◆ TO DO: Transcribe the data exactly, pictures excluded.

*** Opening DATA SECTION ***

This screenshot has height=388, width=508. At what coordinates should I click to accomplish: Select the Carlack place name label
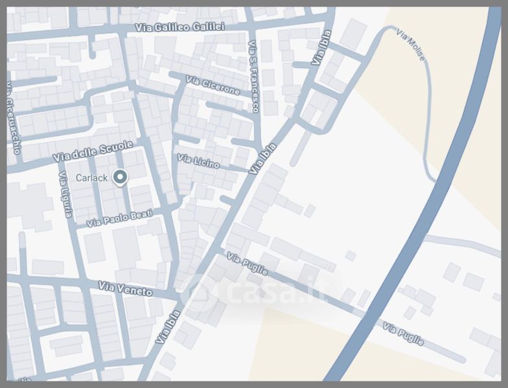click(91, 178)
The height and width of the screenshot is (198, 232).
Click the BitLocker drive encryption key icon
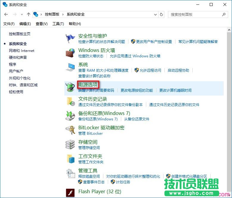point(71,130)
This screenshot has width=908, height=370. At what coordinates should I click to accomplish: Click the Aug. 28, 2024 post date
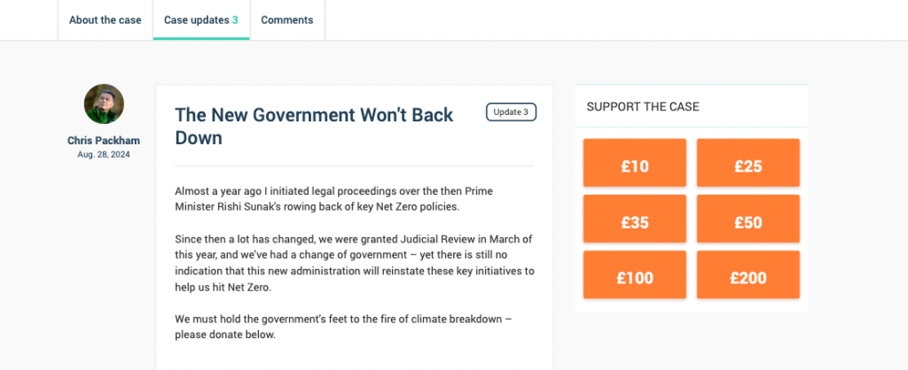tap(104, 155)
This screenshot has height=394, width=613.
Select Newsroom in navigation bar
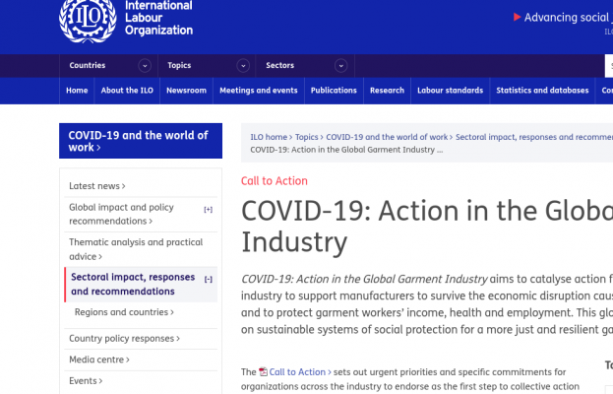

*** Closing DATA SECTION ***

◆ ANSWER FOR THIS EXERCISE:
This screenshot has height=388, width=508. At what coordinates should I click to accomplish: Select the Carlack place name label
click(91, 178)
The height and width of the screenshot is (198, 232).
Click the BitLocker drive encryption key icon
point(71,130)
This screenshot has width=908, height=370. At what coordinates should I click to accomplish: Click the Aug. 28, 2024 post date
tap(104, 155)
This screenshot has height=394, width=613.
Select Newsroom in navigation bar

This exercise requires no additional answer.